Но Казя не слушала Алексея. Карлик говорил так, словно был уверен, что будет часто ее видеть. Интересно, случалось ли ему уже в подобных ситуациях накрывать маленький столик? А если случалось, то сколько раз? И какие женщины сидели тогда рядом с Алексеем Орловым? «Он походит на молодого Бога, – подумала Казя, улыбаясь про себя своей дерзкой мысли. – Но ведь его и впрямь больше ни с кем не сравнить. Он двигается и разговаривает с непринужденной уверенностью человека в полном расцвете сил, красоты и здоровья».
– Расскажите мне немного о себе, – попросила она.
– Вам это действительно интересно знать?
– Не было бы и-и-интересно, не стала бы просить.
– Ну хорошо. Нас в семье пятеро братьев, все солдаты. Богатств нам родители не оставили, знатностью рода тоже не можем похвастать. Тем не менее, мы известны от Киева до Казани большой силой, хорошей внешностью и необычайной храбростью.
– И больше ничем?
– О да, чуть не забыл – почти безграничной мужской силой. – И он так взглянул на Казю, что она поспешно опустила глаза.

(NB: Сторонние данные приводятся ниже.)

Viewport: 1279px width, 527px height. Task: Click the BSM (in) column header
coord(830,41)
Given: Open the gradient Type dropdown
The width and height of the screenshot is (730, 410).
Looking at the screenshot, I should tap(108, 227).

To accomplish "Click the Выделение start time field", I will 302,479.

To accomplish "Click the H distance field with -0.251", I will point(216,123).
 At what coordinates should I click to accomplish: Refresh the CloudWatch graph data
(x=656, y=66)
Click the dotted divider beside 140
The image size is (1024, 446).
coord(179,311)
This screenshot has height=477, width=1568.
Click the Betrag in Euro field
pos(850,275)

– Они все такие же высокие, как вы? – спросила она после короткой паузы.
– Примерно. Григорий почти одного роста со мной. Он вам понравился бы, но будем надеяться, что ваши пути никогда не пересекутся.
Алексей набил рот едой и медленно пережевывал ее, наблюдая за шумными забавами молодежной компании, которая принуждала юных цыганок играть с ними в непристойную разновидность чехарды. В поле его зрения попал Лев – он стоял, покачиваясь, на столе и старался удержать на поднятом вверх подбородке стакан. Когда стакан упал и с громким звоном разбился, Алексей снова заговорил.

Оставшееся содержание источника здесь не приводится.